• **Work instructions**
Your answer should be the exact lines of the data below from the one containing "You are a GUI" through the one containing "Viewport: 702px width, 706px height."; please include nothing else.

• **Material to process**
= Beginning of Section =
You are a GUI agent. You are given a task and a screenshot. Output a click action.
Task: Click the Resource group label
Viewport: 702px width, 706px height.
= End of Section =
= Beginning of Section =
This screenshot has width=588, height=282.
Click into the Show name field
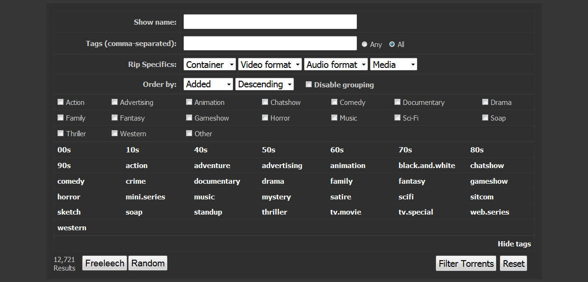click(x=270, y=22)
= End of Section =
= Beginning of Section =
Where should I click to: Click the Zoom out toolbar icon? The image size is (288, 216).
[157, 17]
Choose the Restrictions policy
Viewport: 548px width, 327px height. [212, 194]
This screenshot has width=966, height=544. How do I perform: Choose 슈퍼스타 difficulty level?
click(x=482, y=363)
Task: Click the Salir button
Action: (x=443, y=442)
= End of Section =
• **Response**
You are a GUI agent. You are given a task and a screenshot. Output a click action.
Task: Click the Resource group label
Viewport: 702px width, 706px height.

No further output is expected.